··· Excerpt provided

Three central questions emerged:
•how to simplify procurement;
•how to demonstrate value for money on relatively small projects especially those in thin markets; and
•how to either restrict or share in investor returns?
Thus the ‘hub’ (compact PPP) model emerged. This features five regional ‘hub’ joint venture companies; collaborative PPP management companies where ownership is shared between a private sector partner, public sector bodies with an interest in the region, and national government. Their objectives are to identify and deliver infrastructure projects and services.
Appointed after a formal tendering process, each hub company has right to develop projects within its geographic territory for an initial ten year period.
The contract between the hub company and its public sector partners prescribes:
•processes for demonstrating value for money in the supply chain;
•capped returns to investors with sharing of surpluses beyond the cap;
•KPIs including social benefits such as apprenticeships, graduate placements, and workforce development;
•mechanisms that enable technical, economic and strategic studies to be funded;
•highly transparent governance and reporting arrangements.
Individual development projects are implemented directly under conventional Design-Build-Transfer contracts, or on a Design-Build-Finance-Maintain basis in which case a separate PPP Special Purpose Company is set up to allow non-recourse project finance to be used.
Has hub been a success? In short, yes.
•It has delivered projects worth at least $2.5 billion, mainly schools and primary health care facilities. Roughly a third of these are operational, half in construction, and the balance in development;
•There is evidence that project quality and delivery times have improved;
•It has delivered in remote locations that would previously have been an obstacle to including them in grouped facility PPPs; and
•It has delivered smaller projects – individual DBFMs with a capital value under $15 million are now routinely procured this way in urban and rural locations.

······
··· Provided data

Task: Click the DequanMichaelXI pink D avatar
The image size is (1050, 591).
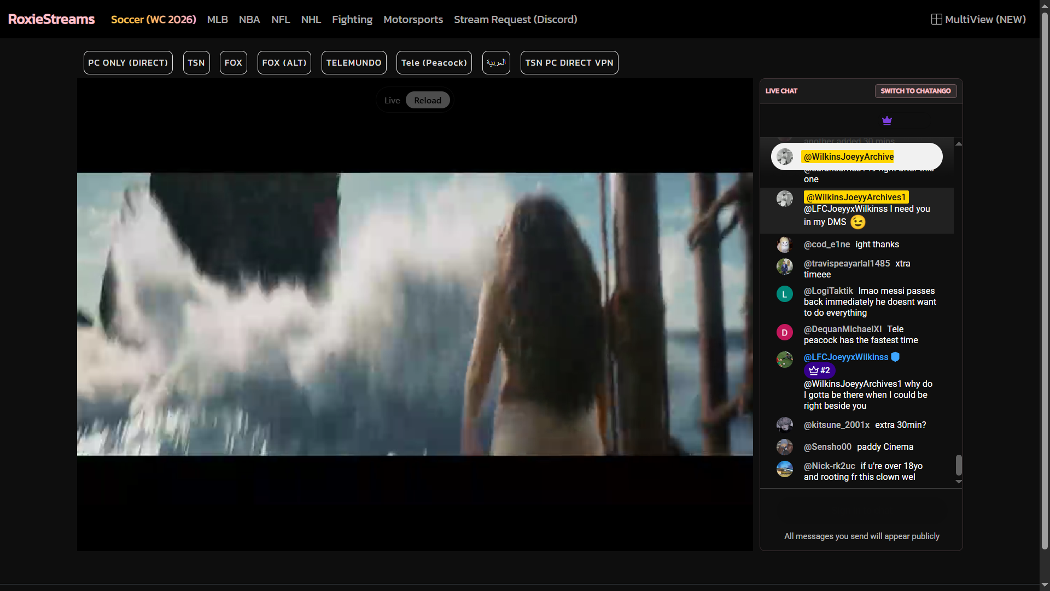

······

Requirement: Resume the text on the hub PPP model after its final sentence. The data has no connection to the text about the hub PPP model.

Result for this task:
Is this a valid model to use beyond our shores? We think so. It could be considered when any of these conditions are present:
•The public sector is highly devolved, fragmented, or where the responsibility for delivering public services fall to different organisations, with different regional coverage, or different governance arrangements;
•Where distance or population density are obstacles to creating DBFM PPPs of sufficient scale;
•Where the investment requirement is for numerous, dispersed, smaller facilities, not a few larger ones.
We have implemented the structure with new social infrastructure in mind, and the PPPs are Availability Payment based. For political reasons our focus has been on sub- $50 million projects, but the same approach could be used at a larger scale. Similarly, there is no reason why it cannot be applied where investment needs are of a different kind, say water treatment, renewable energy, roads, or housing.
In the search for solutions to accelerate sustainable development, we have here a structure that could help development finance and PPP to penetrate deeper into places and sectors that would otherwise be out of reach. Furthermore, since the nature of risks are similar to any other PPP, the opportunity to use multilateral development bank credit enhancement products to leverage private sector capital is plainly present.